-- Start Supplied text --

The carcass is then hung in the cooler inside the matanza and transported back to the TCEDC Hang & Age and Cut & Wrap facility. They can fit up to 8 cows in the matanza, and will travel up to a 100 mile radius. On the day we visited, Gilbert and Juanice were off butchering farm raised elk, about 40 miles from Taos. The day before they processed buffalo that will go into the school for the summer feeding program at Taos Pueblo.TCEDC has received a number of requests to travel all around the southwest with the matanza, but their limit is a 100 mile radius from Taos. They’re hoping that other communities will pick up the idea of a mobile matanza and establish others throughout Indian Country. A community can set up a mobile processing unit and cut, wrap and age unit for $3-400,000, as opposed to a slaughter plant which costs at least $2-3 million.
Adjacent to the Cut & Wrap & Age unit, TCEDC has a 400 sq foot freezer and refrigerator that will some day serve as storage for the future Farmers Market. They had planned to open the market last year, but funding has not been available. They currently have an intern, Tiana Suazo (Taos Pueblo), who is working on the business plan for the market. The idea is to make fresh local produce available to residents all week by purchasing from local farmers (especially produce that doesn’t sell during the weekend farmers market), selling some of the meat from the matanza in family size portions (rather than the ½ or ¼ animal that ranchers usually sell), and to sell products from the Food Center. The hope is to make the market somewhat sustainable but still affordable to local residents.
Helping residents with the absolute labyrinth of regulations that need to be navigated in order to legally sell food has been one of the jobs of TCEDC. Nine separate entities regulate the Food Center, including USDA, FDA, the Environment Department, Weights and Measures, the Dept of Transportation, (APHIS animal plant health insurance service (USDA)). TCEDC had to build separate office for the USDA inspector, all of whom require a separate bathroom and a place to keep locked files. With the passing of the Food Safety Modernization Act (FSMA), the FDA is now under Homeland Security. (Check out this article by Adae Romero about the impact of new food safety measures on tribes).The FDA inspector who comes to the Food Center now demands to be called Lieutenant, which was a sudden change for them. Due to GAP (Good Agricultural Practices) safety standards, the inspector made them build a $7,000 fence around the garden, and they now have to install a separate vegetable washing station and hand washing station (even though the bathroom with sinks is a few steps away). The inspectors also made TCEDC put a chain link fence around the wellhead to protect it from terrorists (although Pati and Terri argue that it was safer from tampering before, covered in sage brush, where no one knew its whereabouts). Another new requirement is that all ingredients used in the commercial kitchen that are not grown in the US (for example cinnamon) have to be registered. The mobile matanza and cut and wrap has a HACCP (Hazard Analysis and Critical Control Point), standardized process for handling meat to prevent food borne illness) that takes up 2 huge binders. Many ranchers, gardeners and individual food producers do not have the time or the money to navigate and satisfy all of these different regulations, even if they are practicing good safety standards, further demonstrating the importance of an organization like TCEDC.

-- End Supplied text --
-- Start Exercise inputs --

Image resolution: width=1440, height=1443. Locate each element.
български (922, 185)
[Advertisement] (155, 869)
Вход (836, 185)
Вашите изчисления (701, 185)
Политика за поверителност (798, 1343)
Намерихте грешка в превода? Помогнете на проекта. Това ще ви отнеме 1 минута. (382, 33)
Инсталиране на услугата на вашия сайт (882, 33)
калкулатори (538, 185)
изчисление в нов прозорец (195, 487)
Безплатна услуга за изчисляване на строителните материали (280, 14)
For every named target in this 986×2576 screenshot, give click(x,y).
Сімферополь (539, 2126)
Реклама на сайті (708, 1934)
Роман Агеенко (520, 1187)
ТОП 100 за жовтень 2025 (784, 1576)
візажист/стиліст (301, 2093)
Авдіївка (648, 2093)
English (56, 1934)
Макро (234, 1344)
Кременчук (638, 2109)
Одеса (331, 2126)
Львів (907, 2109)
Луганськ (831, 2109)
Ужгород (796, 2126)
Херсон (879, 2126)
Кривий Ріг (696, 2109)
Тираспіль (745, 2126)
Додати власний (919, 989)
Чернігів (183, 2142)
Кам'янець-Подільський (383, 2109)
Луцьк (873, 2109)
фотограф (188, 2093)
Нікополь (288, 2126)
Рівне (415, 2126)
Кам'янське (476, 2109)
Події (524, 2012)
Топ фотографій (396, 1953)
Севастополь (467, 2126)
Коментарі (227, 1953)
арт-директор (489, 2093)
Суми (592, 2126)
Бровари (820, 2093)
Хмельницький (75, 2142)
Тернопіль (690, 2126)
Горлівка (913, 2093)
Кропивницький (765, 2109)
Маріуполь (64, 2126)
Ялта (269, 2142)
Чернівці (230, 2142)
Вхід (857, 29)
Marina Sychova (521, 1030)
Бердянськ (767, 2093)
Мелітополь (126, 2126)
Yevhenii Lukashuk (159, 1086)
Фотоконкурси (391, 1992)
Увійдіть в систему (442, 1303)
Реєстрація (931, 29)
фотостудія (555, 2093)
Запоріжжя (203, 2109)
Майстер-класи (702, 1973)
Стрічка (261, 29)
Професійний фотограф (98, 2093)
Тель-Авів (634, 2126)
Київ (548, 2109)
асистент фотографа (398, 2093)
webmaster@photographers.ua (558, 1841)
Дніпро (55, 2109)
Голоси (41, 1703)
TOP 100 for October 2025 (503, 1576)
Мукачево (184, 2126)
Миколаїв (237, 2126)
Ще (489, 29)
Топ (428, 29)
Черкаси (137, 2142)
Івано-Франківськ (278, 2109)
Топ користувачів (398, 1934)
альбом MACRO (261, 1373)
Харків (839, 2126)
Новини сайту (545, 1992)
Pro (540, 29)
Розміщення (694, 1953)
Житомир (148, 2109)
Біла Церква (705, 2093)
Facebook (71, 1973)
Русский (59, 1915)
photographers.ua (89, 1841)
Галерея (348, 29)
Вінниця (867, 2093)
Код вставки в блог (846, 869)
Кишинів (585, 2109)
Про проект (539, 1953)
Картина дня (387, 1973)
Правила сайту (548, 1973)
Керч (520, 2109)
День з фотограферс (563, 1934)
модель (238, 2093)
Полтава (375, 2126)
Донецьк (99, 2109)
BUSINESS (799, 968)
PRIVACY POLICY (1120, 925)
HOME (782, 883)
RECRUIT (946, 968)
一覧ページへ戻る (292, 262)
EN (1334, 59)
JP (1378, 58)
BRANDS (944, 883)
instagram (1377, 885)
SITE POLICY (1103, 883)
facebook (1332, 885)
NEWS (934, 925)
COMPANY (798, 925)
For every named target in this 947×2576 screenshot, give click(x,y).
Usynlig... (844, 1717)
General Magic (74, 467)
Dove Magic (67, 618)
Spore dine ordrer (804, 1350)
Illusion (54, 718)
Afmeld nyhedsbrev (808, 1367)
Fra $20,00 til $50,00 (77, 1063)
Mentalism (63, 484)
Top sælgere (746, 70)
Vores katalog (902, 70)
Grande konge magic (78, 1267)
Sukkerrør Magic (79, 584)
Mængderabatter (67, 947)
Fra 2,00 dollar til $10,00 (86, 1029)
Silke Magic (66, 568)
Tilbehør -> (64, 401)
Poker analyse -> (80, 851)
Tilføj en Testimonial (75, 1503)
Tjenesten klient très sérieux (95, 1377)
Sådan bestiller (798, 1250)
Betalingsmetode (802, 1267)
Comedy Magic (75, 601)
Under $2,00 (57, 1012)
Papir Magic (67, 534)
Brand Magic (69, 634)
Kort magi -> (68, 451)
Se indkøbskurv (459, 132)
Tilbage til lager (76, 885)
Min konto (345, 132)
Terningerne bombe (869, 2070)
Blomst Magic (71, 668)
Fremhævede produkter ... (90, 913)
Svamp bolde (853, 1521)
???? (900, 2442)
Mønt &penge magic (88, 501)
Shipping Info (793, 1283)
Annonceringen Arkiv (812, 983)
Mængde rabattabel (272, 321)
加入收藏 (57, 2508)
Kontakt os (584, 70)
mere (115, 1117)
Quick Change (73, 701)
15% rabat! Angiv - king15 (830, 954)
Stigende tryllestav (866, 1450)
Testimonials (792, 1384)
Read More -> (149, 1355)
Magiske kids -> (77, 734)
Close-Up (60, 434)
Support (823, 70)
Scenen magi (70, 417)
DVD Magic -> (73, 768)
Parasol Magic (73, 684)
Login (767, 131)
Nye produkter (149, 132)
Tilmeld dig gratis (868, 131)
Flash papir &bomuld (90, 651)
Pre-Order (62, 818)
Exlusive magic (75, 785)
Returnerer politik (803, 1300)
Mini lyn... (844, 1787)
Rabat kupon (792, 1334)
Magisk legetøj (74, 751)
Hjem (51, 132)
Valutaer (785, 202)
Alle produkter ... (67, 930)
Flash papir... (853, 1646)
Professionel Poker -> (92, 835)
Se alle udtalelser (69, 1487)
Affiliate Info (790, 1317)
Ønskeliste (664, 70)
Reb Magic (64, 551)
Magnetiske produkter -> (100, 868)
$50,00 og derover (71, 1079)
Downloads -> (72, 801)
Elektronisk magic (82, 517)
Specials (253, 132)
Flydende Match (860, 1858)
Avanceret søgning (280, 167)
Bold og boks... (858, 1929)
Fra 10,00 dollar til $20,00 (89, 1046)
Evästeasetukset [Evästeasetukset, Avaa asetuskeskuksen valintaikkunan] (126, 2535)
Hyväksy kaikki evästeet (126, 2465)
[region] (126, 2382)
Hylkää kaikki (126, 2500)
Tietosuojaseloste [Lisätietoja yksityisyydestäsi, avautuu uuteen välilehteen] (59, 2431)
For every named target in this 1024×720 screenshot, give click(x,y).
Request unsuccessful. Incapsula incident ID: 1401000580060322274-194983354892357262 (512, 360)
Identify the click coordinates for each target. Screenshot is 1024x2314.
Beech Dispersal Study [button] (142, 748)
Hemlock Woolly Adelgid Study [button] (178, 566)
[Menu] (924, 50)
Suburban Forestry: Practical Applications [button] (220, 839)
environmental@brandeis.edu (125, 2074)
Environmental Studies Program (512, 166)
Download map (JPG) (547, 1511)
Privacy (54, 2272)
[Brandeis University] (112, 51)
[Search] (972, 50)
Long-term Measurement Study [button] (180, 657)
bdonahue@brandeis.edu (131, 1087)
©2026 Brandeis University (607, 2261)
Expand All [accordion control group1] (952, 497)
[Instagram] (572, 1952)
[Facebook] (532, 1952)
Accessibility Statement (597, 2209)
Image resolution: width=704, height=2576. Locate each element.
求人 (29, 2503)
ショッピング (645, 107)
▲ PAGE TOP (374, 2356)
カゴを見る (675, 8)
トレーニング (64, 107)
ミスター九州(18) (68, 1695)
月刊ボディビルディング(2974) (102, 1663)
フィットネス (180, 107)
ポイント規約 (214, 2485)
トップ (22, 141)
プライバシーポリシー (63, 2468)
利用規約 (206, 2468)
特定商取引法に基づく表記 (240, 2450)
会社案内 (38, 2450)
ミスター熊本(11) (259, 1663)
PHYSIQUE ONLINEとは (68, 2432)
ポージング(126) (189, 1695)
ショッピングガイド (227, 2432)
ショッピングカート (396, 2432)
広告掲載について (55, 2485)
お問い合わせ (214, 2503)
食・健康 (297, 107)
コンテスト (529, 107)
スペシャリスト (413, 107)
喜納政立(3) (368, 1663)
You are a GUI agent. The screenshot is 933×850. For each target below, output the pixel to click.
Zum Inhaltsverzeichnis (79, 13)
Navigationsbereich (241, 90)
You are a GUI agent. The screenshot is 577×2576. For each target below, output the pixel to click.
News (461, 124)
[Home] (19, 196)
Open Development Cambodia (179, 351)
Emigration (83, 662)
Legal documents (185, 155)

-- End Exercise inputs --

- [Tasks and exercises]
a – Edit the mobile matanza passage, starting at "Adjacent to the" and ending at "to local residents.", and replace "freezer" with "cooler".
b – Convert the lines of the dataset records, starting at the line that contains "Scenen magi (70, 417)" and ending at the line that contains "Mini lyn... (844, 1787)", into a Markdown table with the columns Position and Line, leaving out blank lines.

- [Solutions]
a –
Adjacent to the Cut & Wrap & Age unit, TCEDC has a 400 sq foot cooler and refrigerator that will some day serve as storage for the future Farmers Market. They had planned to open the market last year, but funding has not been available. They currently have an intern, Tiana Suazo (Taos Pueblo), who is working on the business plan for the market. The idea is to make fresh local produce available to residents all week by purchasing from local farmers (especially produce that doesn’t sell during the weekend farmers market), selling some of the meat from the matanza in family size portions (rather than the ½ or ¼ animal that ranchers usually sell), and to sell products from the Food Center. The hope is to make the market somewhat sustainable but still affordable to local residents.

b –
| Position | Line |
|---|---|
| 1 | Scenen magi (70, 417) |
| 2 | DVD Magic -> (73, 768) |
| 3 | Parasol Magic (73, 684) |
| 4 | Login (767, 131) |
| 5 | Nye produkter (149, 132) |
| 6 | Tilmeld dig gratis (868, 131) |
| 7 | Flash papir &bomuld (90, 651) |
| 8 | Pre-Order (62, 818) |
| 9 | Exlusive magic (75, 785) |
| 10 | Returnerer politik (803, 1300) |
| 11 | Mini lyn... (844, 1787) |